As an adoptive mother, I presume my children’s birth mothers probably made their decisions, in part, based on pressure from society or family or circumstance. I don’t know for sure. I do know that I am a good mother, but I also know that I am not a better mother then they. It is necessary, urgent that all birth mothers be given the opportunity to keep their children, supported by the agencies and professionals who once deemed adoption the best option for their babies. It is only when we, birth mothers, have a choice, a voice without guilt or shame or lack of support, will we be able to make a decision, a parenting decision.

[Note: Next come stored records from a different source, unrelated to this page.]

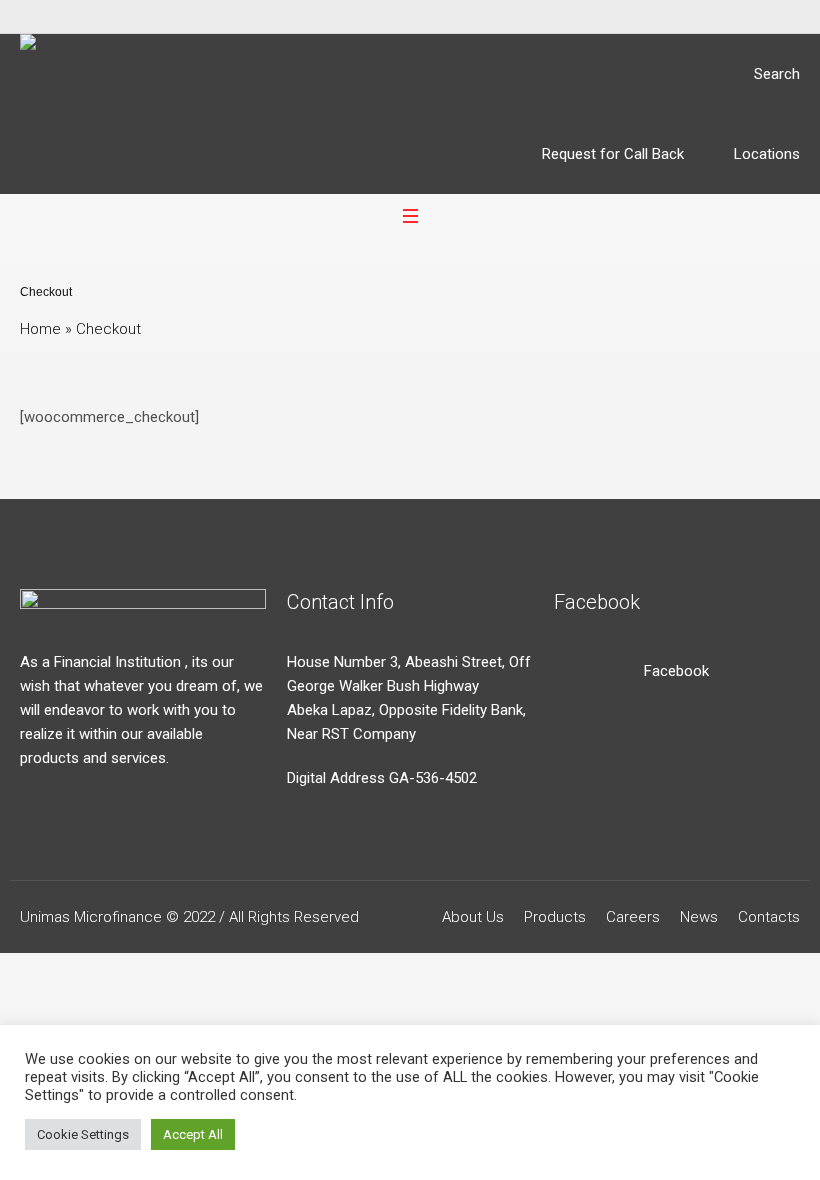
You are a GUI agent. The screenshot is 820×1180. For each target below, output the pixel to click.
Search (777, 74)
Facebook (676, 671)
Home (40, 329)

Adoption is not a beautiful state for everyone involved, a perfect solution. For a birth mother, the loss continues, throughout the child’s life. They will never get back the time, the moments that matter. For an adoptee, pain will manifest in other ways. For the adoptive parent, they will come to know that their love can’t fix that pain. Yes, adoption is messy, it is not just about love. It is time we, those affected by adoption, begin speaking to one another, recognize each side of the triad and have compassion for all involved. There are no bad guys or martyrs on the adoption triad, we are just people trying to live good lives. It is the system that lied to us, told us we would be better off, or happier or that love would conquer all. Those of us in the adoption community must begin to tell our truth about adoption, the fantasy, the reality and somewhere in between.